I'm taking a cruise next month as well. I was planning on putting my Kindle in one of those waterproof bags and reading it on the beach, and not taking it our of the bag NO MATTER WHAT when I'm on the beach. I'm going with my family, so somebody will always be there to babysit, and I'm not in the water that much anyway. Does anybody have a reccomendation on a good waterproof bag? I haven't done much research yet, but I'm always open to suggestions.


----------



## MamaProfCrash (Dec 16, 2008)

Leslie had one that looked great. I am sure she will post it here. If not, IM and ask her.


----------



## sebat (Nov 16, 2008)

Kwik Tek Dry Pak Multi-Purpose Case (Clear 9-Inch x 12-Inch)

Here it is...the price is great. I've paid $30 for similar bags at scuba shops.


----------



## Leslie (Apr 7, 2008)

ProfCrash said:


> Leslie had one that looked great. I am sure she will post it here. If not, IM and ask her.


Actually, it was Betsy who had the dri-pack. She posted a picture in this thread:

http://www.kboards.com/index.php/topic,2312.0.html

L


----------



## bosslady402 (Nov 6, 2008)

Ruby said:


> We are going on a Disney Cruise in Feb and I'm still debating whether to bring my K w/me.
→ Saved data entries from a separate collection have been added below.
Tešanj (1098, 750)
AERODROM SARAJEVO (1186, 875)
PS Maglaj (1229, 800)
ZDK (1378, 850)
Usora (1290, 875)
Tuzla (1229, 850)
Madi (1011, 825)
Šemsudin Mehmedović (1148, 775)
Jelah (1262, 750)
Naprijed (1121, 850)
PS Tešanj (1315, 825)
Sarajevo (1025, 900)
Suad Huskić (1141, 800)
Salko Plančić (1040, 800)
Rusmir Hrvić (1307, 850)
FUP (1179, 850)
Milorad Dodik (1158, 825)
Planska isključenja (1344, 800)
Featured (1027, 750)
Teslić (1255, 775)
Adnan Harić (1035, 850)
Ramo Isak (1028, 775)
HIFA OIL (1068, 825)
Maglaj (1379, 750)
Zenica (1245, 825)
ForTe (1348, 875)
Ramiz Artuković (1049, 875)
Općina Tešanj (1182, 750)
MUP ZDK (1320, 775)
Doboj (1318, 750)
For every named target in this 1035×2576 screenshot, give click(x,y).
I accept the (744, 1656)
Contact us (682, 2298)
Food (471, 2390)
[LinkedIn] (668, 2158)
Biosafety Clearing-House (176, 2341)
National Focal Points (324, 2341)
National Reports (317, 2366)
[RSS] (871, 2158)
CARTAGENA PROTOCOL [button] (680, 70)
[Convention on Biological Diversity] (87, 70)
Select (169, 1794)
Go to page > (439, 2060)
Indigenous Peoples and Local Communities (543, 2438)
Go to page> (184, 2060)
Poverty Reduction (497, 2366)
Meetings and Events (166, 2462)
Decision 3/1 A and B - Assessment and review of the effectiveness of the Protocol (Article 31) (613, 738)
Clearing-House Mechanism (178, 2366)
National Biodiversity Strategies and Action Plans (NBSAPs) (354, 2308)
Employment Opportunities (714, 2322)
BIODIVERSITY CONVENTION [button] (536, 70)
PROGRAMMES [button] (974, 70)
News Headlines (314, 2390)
I worry about leaving it in the hotel (it's a land/sea package) and in the cabin where staff will be in for cleaning, etc.
> Ruby


I've been on the Disney cruise, but I don't remember if they have in-room safes - I think they might, because people bring jewelry, money etc. and obviously don't carry it around with them 24/7. Although I seem to remember something about being able to rent out like a safe-deposit box type of thing (not in your room). Check the website for the cruise and the hotel, and if they have safes in the room, you should not have any problems about security.


----------



## Andra (Nov 19, 2008)

We did a Disney Land/Sea package about 5 years ago and we had a good-sized safe in the hotel room and in the cabin on the ship.  So cameras, jewelry, credit cards, traveler's cheques and the passports generally stayed in a safe.
I would imagine that could enquire from the cruise line about the dimensions of the safe to make sure the Kindle will fit.
Andra


----------



## nickih75 (Dec 17, 2008)

bosslady said:


> I've been on the Disney cruise, but I don't remember if they have in-room safes - I think they might, because people bring jewelry, money etc. and obviously don't carry it around with them 24/7. Although I seem to remember something about being able to rent out like a safe-deposit box type of thing (not in your room). Check the website for the cruise and the hotel, and if they have safes in the room, you should not have any problems about security.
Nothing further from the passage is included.